If Charles Foster Kane had someone who asked how he was doing everyday, others may have understood what “rosebud” truly meant to him. Inquiries into our personal lives allow us a brief moment to pause and reflect. Having conversations with one another about our lives is an opportunity to kindle honest relationships, both on a personal and professional level.
As a people and project manager, it’s important for team members to feel confident about the work they’re doing and what’s ahead.
How do know if someone is feeling confident?
Confident members of your team communicate clearly and openly, their demeanor is constructive and positive, and the quality of their work shows. When a team member is uneasy or unsure, they may hunker down, feel apprehensive about asking questions, or reluctant to reach out to others for help.
Personality types play a large role in how people behave and communicate. Some team members will try to work through challenges while others will immediately reach out. Learning about each team member on a personal level will help you grow as a manager and ensure their success.
How can you help your team feel more confident?
Build trust and empathy
We juggle many things in our lives; our families, friends, hobbies, and work. The common thread between those are the personal relationships that enable us to grow and expand our connections and interests. A communicative and open relationship with team members allows individuals to freely and openly share their opinions, collaborate effectively, and feel confident during planning.
Begin to build relationships with your team by asking a couple simple questions: how are you doing? how are you feeling? Understanding your team’s unique perspectives will start to identify how you might draw path for them to succeed and feel more confident in their work.
Always remember to reach out to individuals who may be introverted or less outspoken. A strong team is a collection of T-Shaped individuals with unique strengths, specializations, and personalities. Each member of your team should be heard equally as they bring unique perspectives to the table.
Determine and establish confidence
When projects are in crisis, flags are raised, meetings are held, projects are rescoped, or processes are established to help teams mitigate incoming risks. These are great levers to pull when a team notices risks in the horizon.
However, we often overlook scenarios where people complete tasks according to schedule but feel uneasy about the outcomes or how well the project fulfills the customer requirements. What happens when individuals find themselves lost or doubtful of the success of their product or feature?
It’s important to check-in with team members for feedback.
- How’s your sprint coming along?
- Have you started working on the new tech design?
- Was the work as straightforward as you had hoped?
Complexities are not always what hold individuals back. Distractions may work their way into the sprint and manifest in many different forms.
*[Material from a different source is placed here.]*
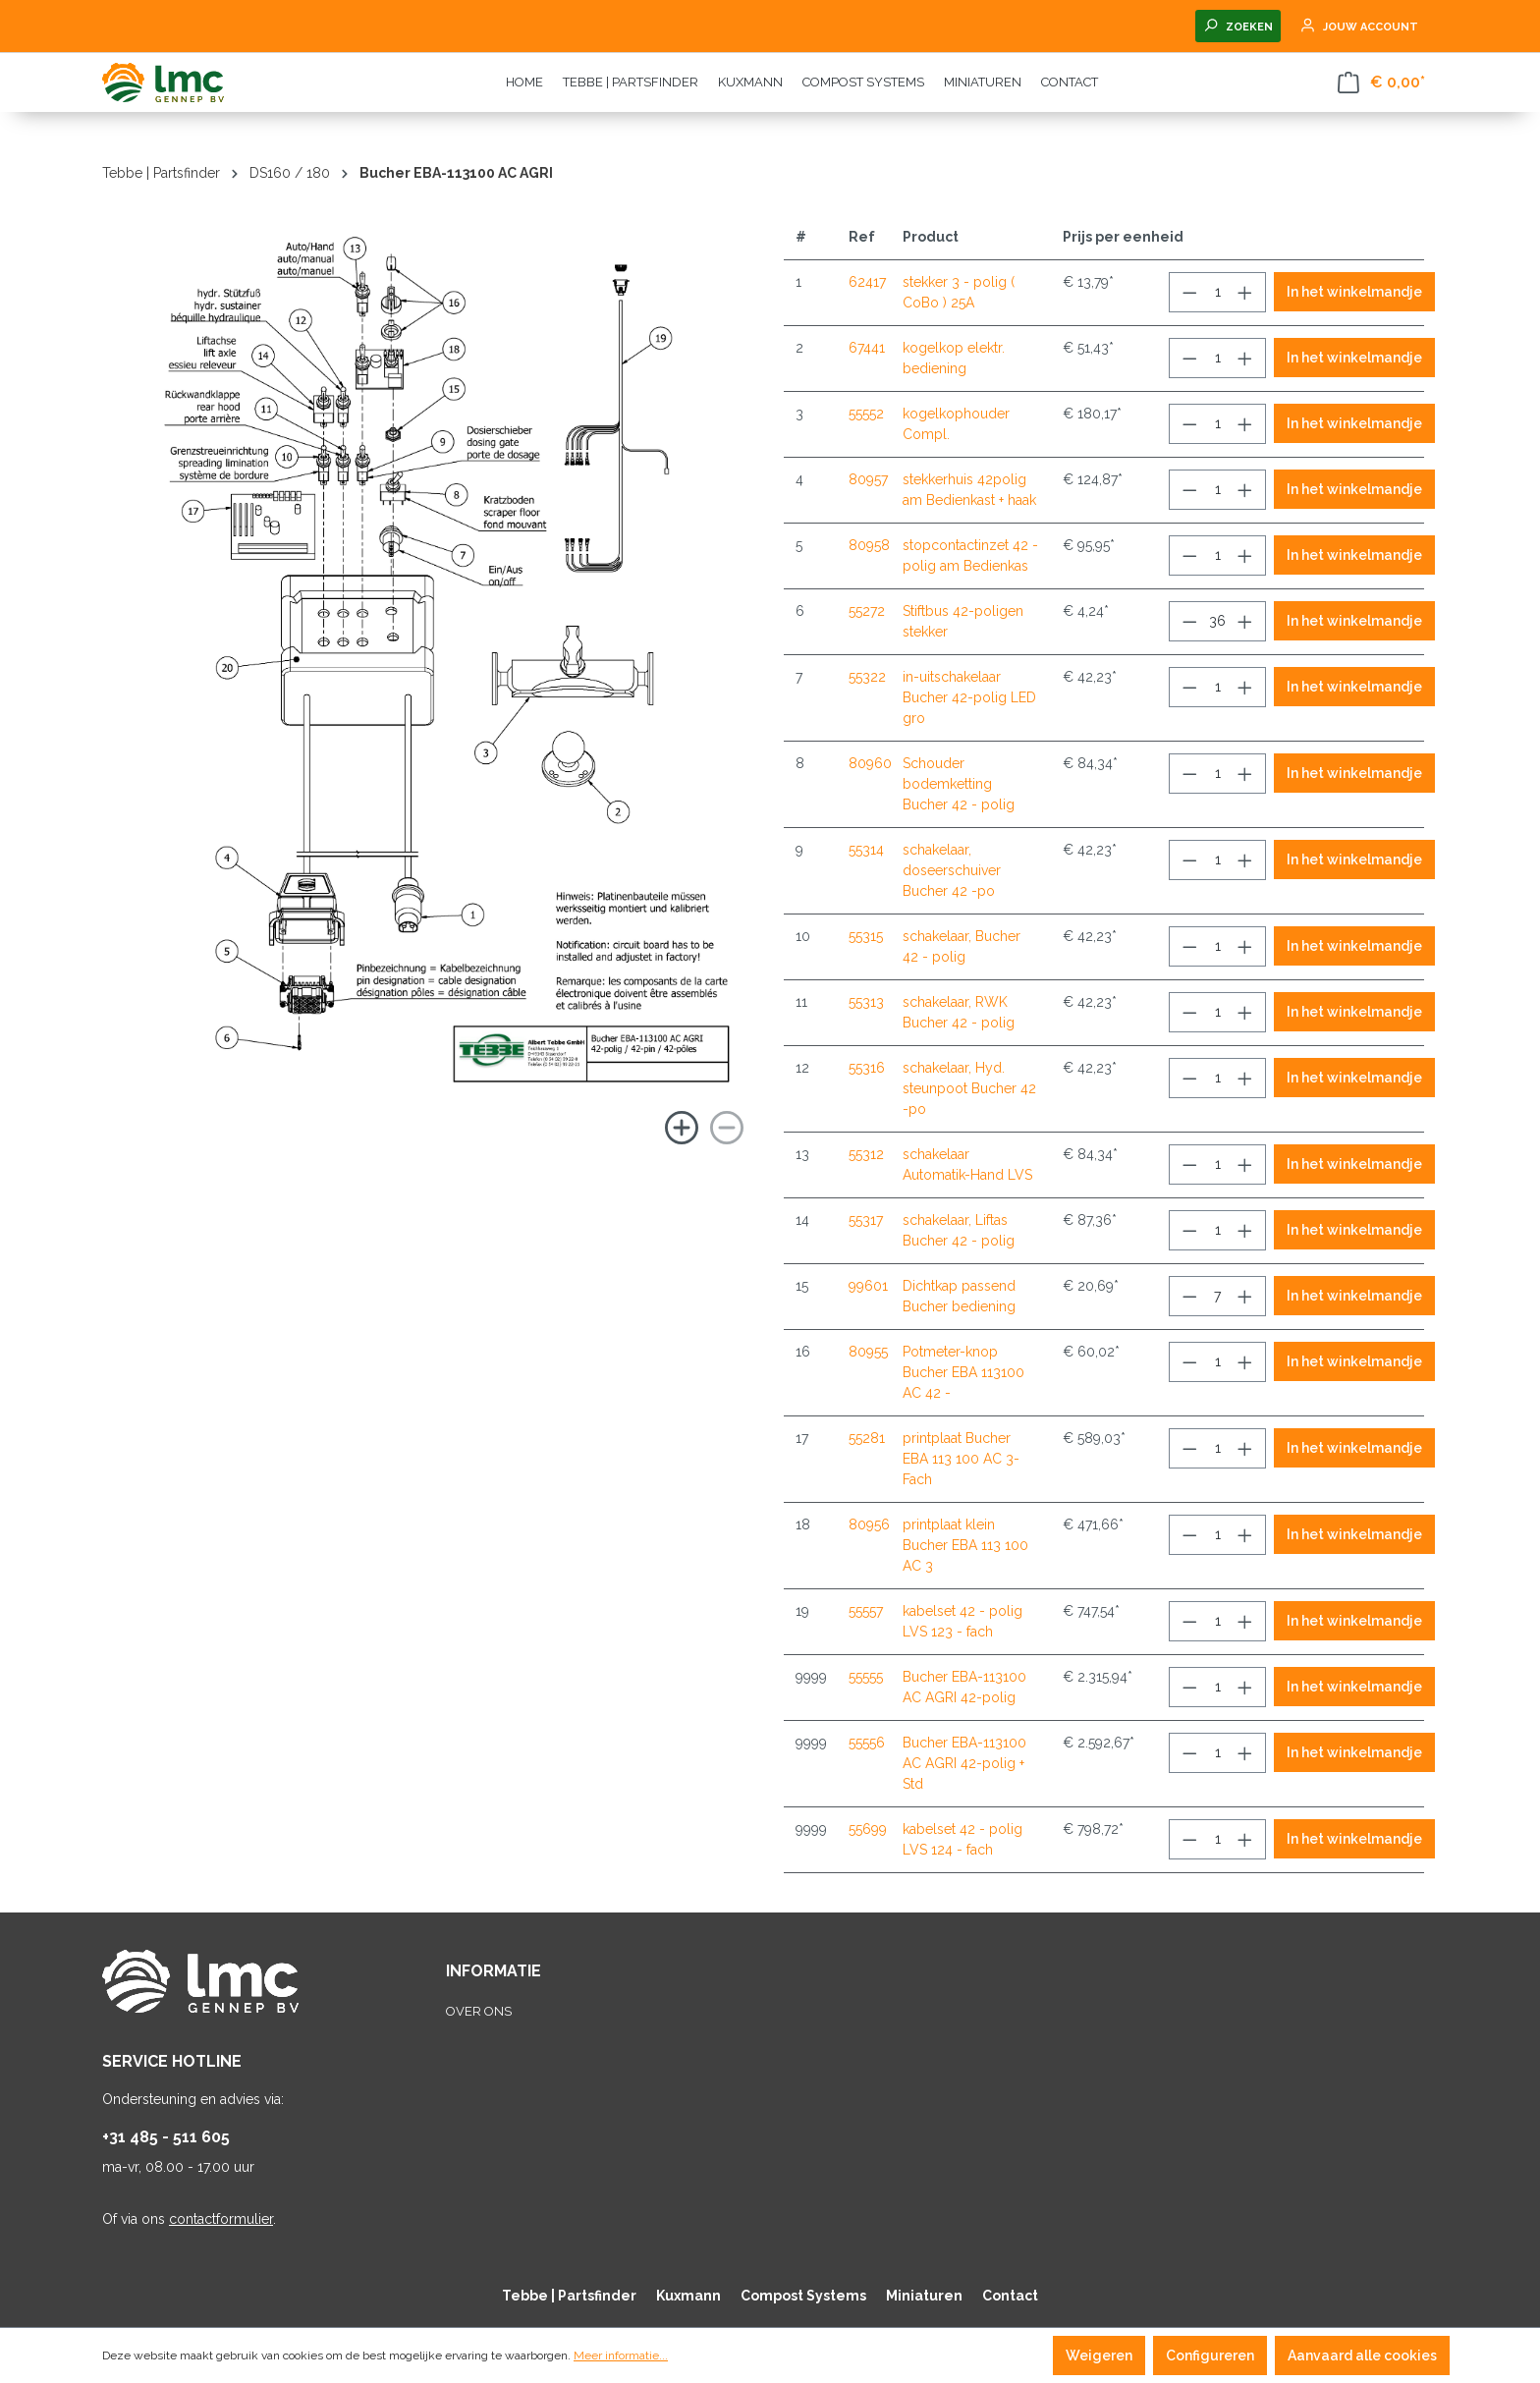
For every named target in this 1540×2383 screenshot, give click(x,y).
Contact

Seeing work falling off-track at the end of the sprint is both concerning and surprising, and the team will scramble to help one another.
Frequent individual check-ins help establish common behaviors and habits so team members communicate confidently and feel comfortable requesting help when needed.
Listen to feedback
Establish a process for continued feedback by intentionally building relationships and following through with frequent check-ins.
Listen and understand your team member’s feedback by acknowledging their concerns, and address them to maintain high morale and confidence. The burden of not communicating feedback becomes a tax over time that blocks individuals from feeling comfortable sharing their thoughts.
Each day is an opportunity to connect with team members to understand how they contribute to the team, learn who they are as individuals, and understand what we can do to help them succeed. Establishing communication with each team member builds valuable relationships based on honesty and trust. These tools help us surface complications early in the project lifecycle, before they become bigger issues.